# This Will Make You Cry



## Lon (May 4, 2015)

Four Year Old In Nepal Protecting his 2 1/2 year old sister. I saw this yesterday and I'm still weeping.


----------



## hollydolly (May 4, 2015)

Where's the link to the story Lon?


----------



## Lon (May 4, 2015)

hollydolly said:


> Where's the link to the story Lon?



There is no link and no story. They survived the quake, the picture is the story.


----------



## AZ Jim (May 4, 2015)

Where did you get the picture Lon?


----------



## Warrigal (May 4, 2015)

Lon said:


> Four Year Old In Nepal Protecting his 2 1/2 year old sister. I saw this yesterday and I'm still weeping.
> 
> 
> View attachment 17690



_"Of such as these is the Kingdom of Heaven"

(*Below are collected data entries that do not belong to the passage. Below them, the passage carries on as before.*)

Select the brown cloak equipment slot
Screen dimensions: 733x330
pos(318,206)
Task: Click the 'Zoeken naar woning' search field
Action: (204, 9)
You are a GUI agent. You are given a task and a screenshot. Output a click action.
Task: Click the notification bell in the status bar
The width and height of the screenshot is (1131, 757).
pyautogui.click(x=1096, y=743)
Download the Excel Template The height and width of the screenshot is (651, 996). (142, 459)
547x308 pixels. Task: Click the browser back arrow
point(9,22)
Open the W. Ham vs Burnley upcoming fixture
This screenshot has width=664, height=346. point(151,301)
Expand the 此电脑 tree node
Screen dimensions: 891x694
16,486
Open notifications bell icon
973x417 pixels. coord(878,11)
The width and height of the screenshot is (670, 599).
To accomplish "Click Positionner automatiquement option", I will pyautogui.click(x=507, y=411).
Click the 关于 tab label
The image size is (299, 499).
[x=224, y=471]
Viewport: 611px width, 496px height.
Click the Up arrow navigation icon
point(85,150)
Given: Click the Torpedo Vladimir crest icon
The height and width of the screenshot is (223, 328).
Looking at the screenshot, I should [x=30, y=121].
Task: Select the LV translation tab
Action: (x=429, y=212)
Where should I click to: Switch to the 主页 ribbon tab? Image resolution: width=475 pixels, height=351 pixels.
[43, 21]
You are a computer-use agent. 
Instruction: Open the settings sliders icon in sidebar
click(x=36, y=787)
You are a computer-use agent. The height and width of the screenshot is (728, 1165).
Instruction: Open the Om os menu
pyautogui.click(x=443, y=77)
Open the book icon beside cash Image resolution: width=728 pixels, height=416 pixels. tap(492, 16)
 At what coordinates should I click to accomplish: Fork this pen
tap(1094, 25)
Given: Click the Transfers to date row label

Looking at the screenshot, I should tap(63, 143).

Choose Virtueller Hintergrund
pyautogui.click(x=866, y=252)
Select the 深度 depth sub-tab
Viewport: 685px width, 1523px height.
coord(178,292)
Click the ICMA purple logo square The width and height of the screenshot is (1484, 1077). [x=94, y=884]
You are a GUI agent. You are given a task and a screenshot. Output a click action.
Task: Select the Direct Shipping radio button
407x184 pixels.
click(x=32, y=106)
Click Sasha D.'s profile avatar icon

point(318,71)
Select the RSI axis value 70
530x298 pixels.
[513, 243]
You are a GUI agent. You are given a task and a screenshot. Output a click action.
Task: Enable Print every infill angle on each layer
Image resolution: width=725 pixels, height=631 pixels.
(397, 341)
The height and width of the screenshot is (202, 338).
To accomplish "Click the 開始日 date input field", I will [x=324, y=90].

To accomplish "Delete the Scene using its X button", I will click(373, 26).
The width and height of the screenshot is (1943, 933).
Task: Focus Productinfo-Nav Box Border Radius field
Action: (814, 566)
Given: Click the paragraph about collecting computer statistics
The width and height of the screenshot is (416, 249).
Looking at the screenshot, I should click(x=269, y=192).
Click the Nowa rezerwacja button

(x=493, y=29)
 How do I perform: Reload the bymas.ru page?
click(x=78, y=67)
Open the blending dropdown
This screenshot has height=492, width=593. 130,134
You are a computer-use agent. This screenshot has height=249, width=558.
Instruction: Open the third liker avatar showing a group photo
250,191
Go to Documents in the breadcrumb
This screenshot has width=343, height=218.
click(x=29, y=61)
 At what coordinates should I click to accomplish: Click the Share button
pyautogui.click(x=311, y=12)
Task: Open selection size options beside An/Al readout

_:sorrow: If only we could respond as lovingly to the hurting people of this world.


----------



## Shalimar (May 4, 2015)

Heartbreaking, and unbearably beautiful in it's loving purity.


----------



## Lon (May 4, 2015)

AZ Jim said:


> Where did you get the picture Lon?



A friend in New Zealand put it on his Facebook


----------



## charlotta (May 4, 2015)

Please try to find out if they have family still living?  The picture is so heart breaking.  Both are babies.


----------



## Ralphy1 (May 5, 2015)

Over seven thousand dead and still counting, they were a few of the lucky ones...


----------



## Ameriscot (May 8, 2015)

Just stumbled across the above photo in a Guardian article. It's a couple of Vietnamese kids in 2007 and is being spread around FB as Nepalese kids. 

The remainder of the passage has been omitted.